É importante saber que a inovação não é coisa de novatos: a fabricante é a Neuzeller Kloster Brewery, uma das mais antigas cervejarias da Alemanha. A lógica dos seus criadores é que a bebida vai revolucionar a indústria e terá impacto positivo no meio ambiente porque bastará adicionar água ao pó. Assim, diminuirá a necessidade de garrafas, engradados e barris, sem contar a otimização dos espaços de carga, transporte e armazenamento. “Inventamos um produto completamente novo. Pó de cerveja como este é o primeiro no mundo. Calculamos que, em relação à Alemanha, será possível economizar cerca de 3 a 5 por cento das emissões de CO2. E se você olhar para isso em todo o mundo, é uma soma gigantesca”, anuncia Stefan Fritsche, que comanda a empresa.

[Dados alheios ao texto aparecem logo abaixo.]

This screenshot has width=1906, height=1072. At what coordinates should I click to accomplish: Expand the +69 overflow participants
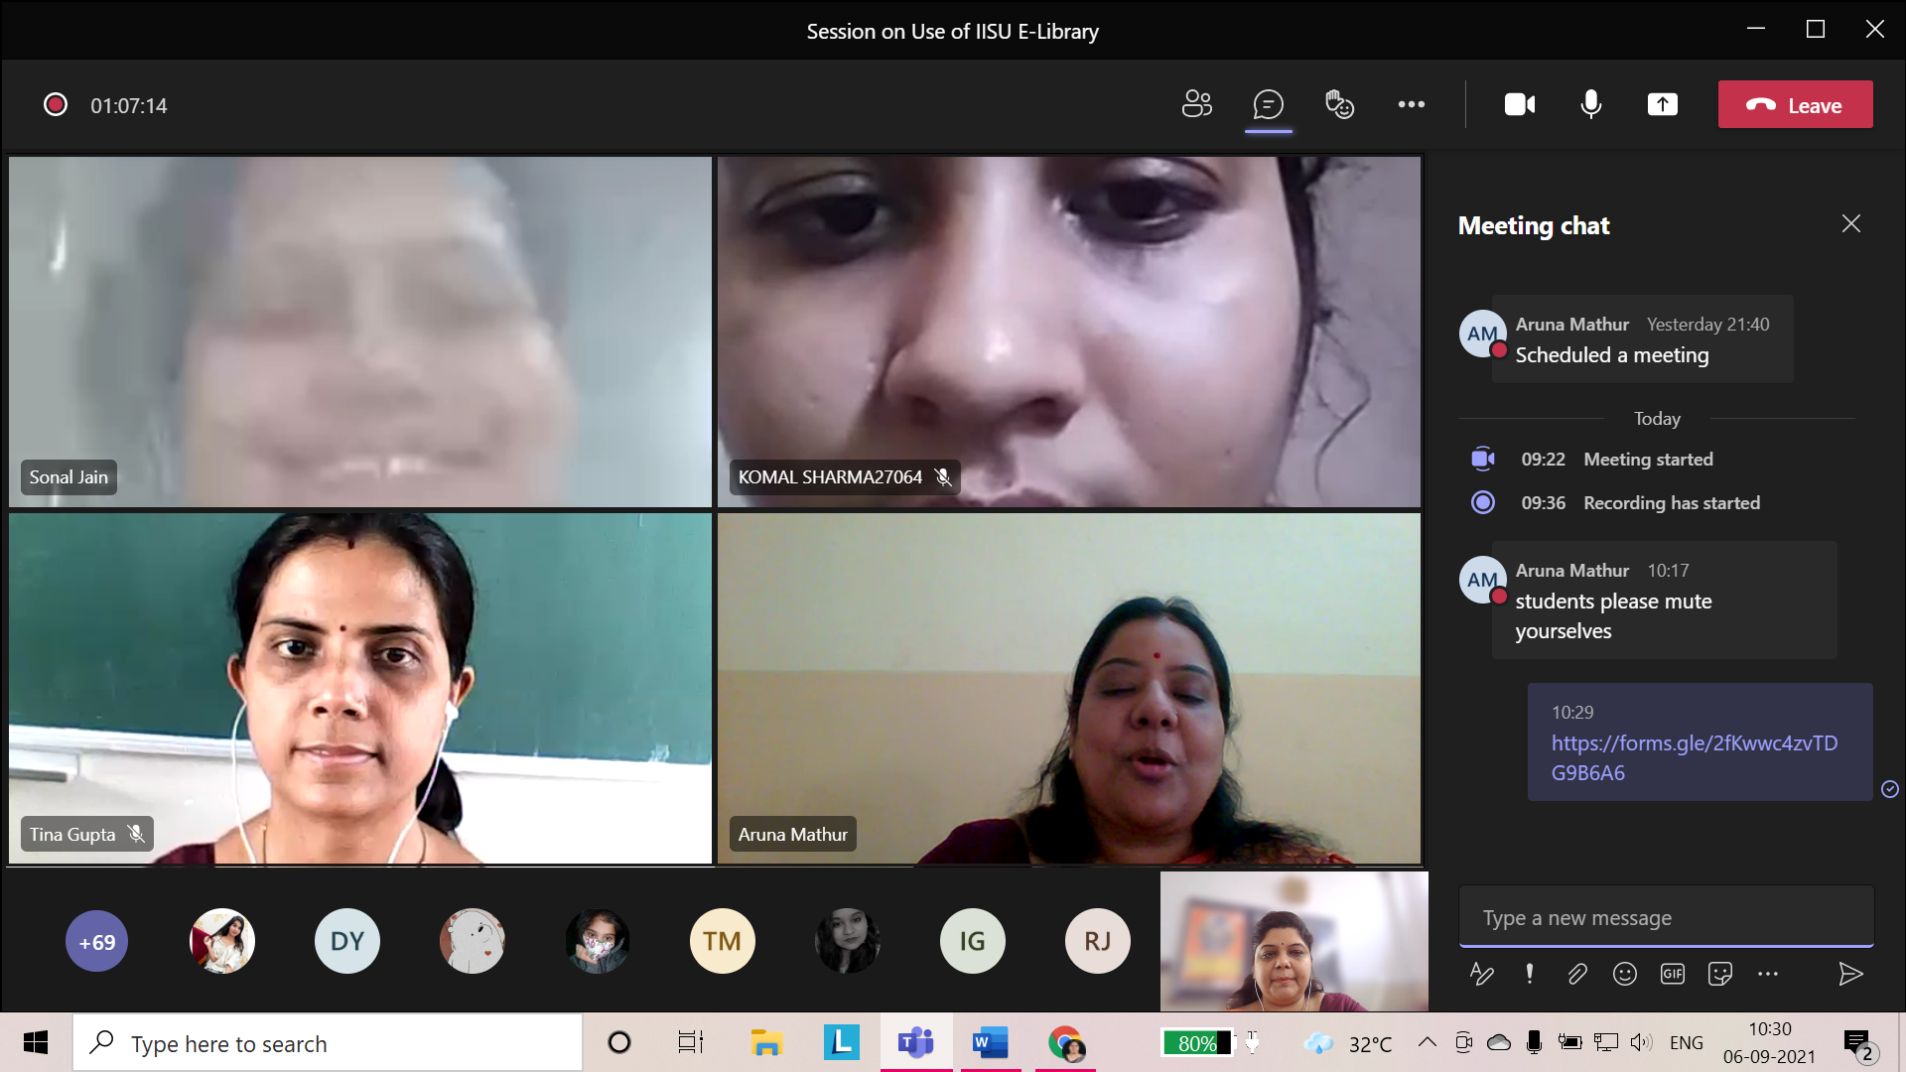pos(97,941)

Por enquanto, a única opção disponível não contém álcool, embora a fabricante garanta que a versão que embriaga não vai demorar a chegar. Nas sessões de degustação o novo produto saiu-se muito bem, pois manteve autenticidade de sabor e espuma, além das opções clara e escura. O novo produto pode trazer um novo tempo para uma indústria tradicional, que não se caracteriza por grandes mudanças.
Navegando contra essa corrente conservadora, a Neuzeller também é conhecida por apresentar inovações ao mercado sempre respeitando a tradição na hora de conectá-la ao futuro. E aproveitou o momento para anunciar que mais de 40 bebidas estão em processo de invenção.
O próximo passo da cerveja em pó não é algo simples: conquistar a simpatia dos bebedores “profissionais” de cerveja, uma gente que não deverá abrir mão facilmente dos rituais consagrados para estalar a língua entre garrafas.
É certo que convivemos há anos com bebidas solúveis. Leite, café e sucos instantâneos já estão em nossas despensas desde sempre. Claro, há ressalvas principalmente dos paladares mais apurados. Sem contar os ritualistas que sempre torcem a cara para as disrupções. Como desprezar a tradição histórica de ver o leite transbordar sobre o fogão no exato momento do menor descuido? É fácil dispensar o cheiro do café sendo coado tomando conta do ambiente? E o som do espremedor vertendo ali o suco da laranja, ou do liquidificador misturando frutas ao leite gelado para gerar aquela vitamina de lamber os beiços?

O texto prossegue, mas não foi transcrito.